* _TASK TO CARRY OUT_: Rename "swatch" to "square" throughout the lines below and give them back otherwise unchanged, leaving out the pictures.

+++ DATA TO PROCESS

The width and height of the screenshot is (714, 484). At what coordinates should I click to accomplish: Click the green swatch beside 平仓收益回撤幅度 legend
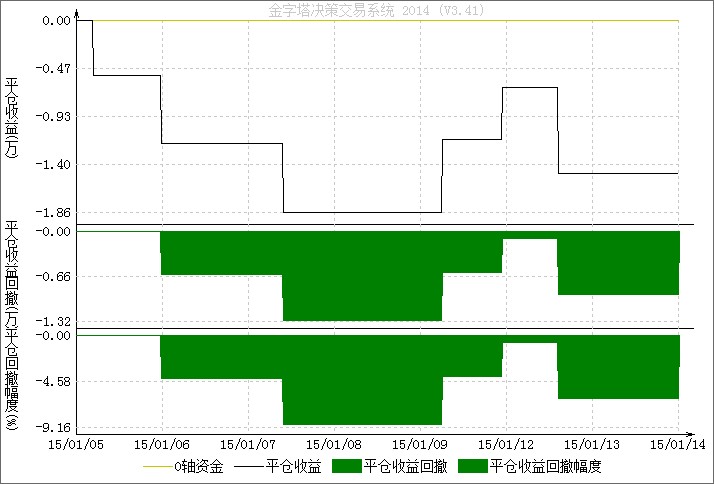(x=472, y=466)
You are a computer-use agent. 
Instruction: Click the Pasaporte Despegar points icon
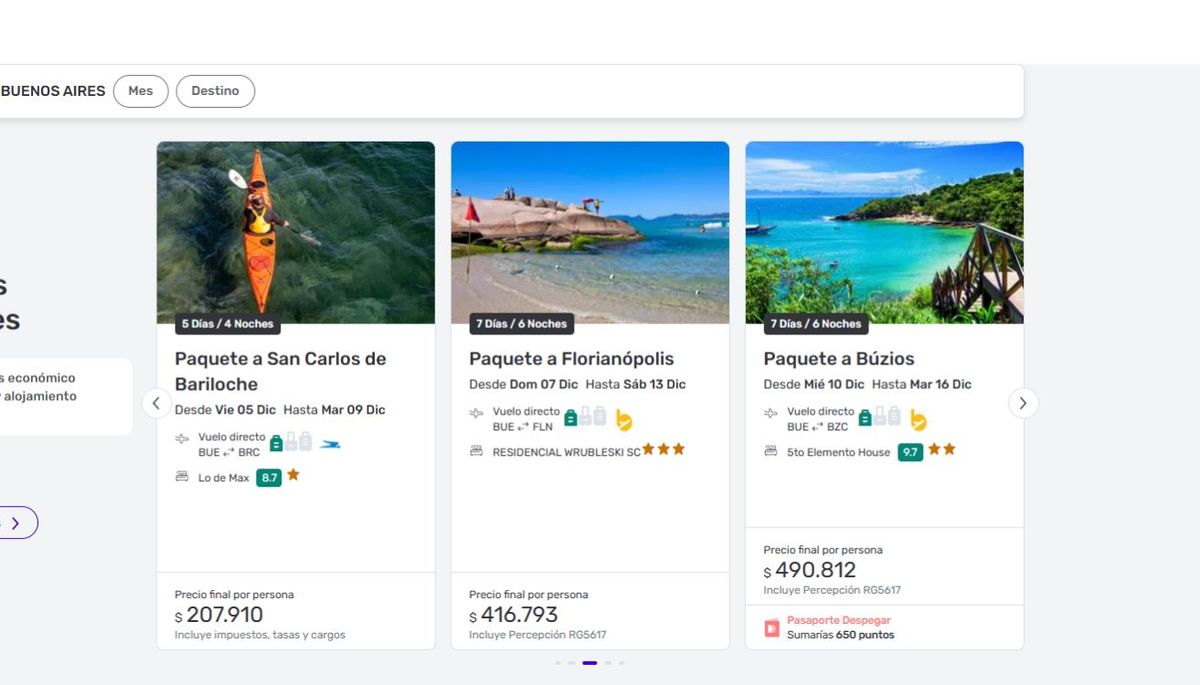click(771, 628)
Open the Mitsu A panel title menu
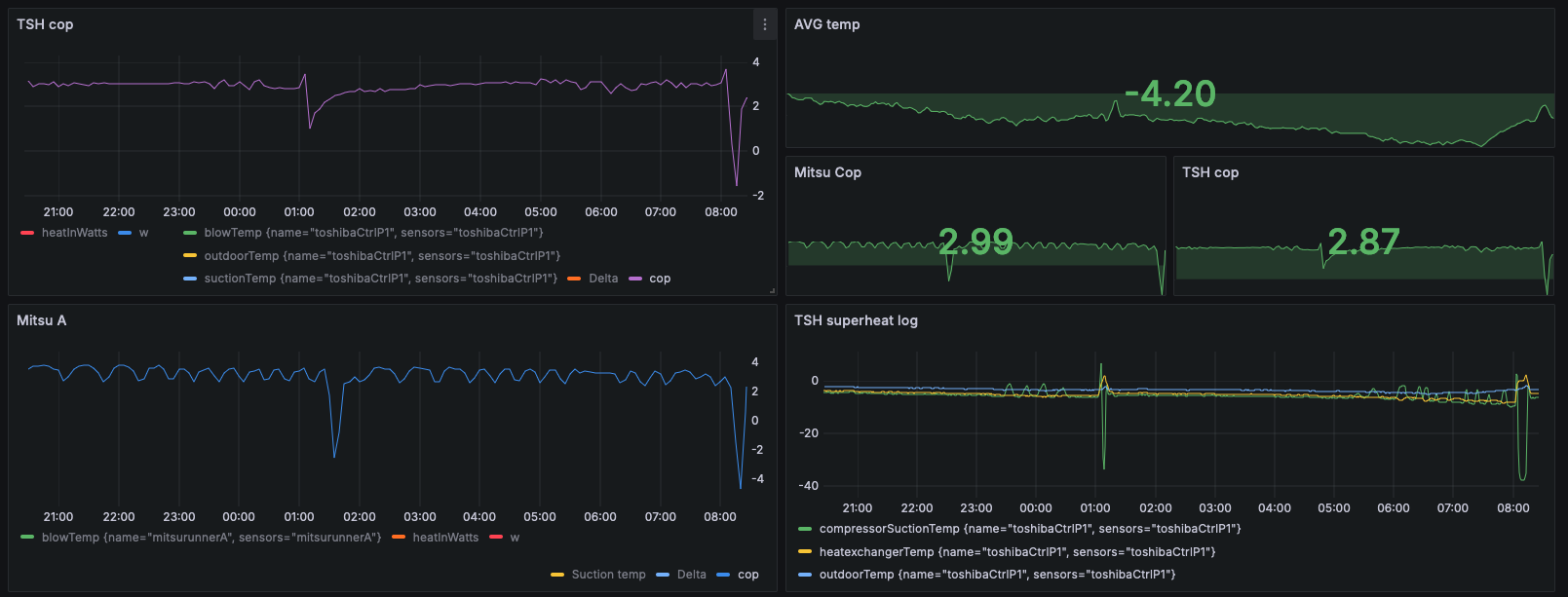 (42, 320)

++++++

* _FINAL ANSWER_:
The width and height of the screenshot is (714, 484). At what coordinates should I click to accomplish: Click the green square beside 平仓收益回撤幅度 legend
(x=472, y=466)
You are a computer-use agent. 
Instruction: Click the Pasaporte Despegar points icon
click(771, 628)
Open the Mitsu A panel title menu
 (42, 320)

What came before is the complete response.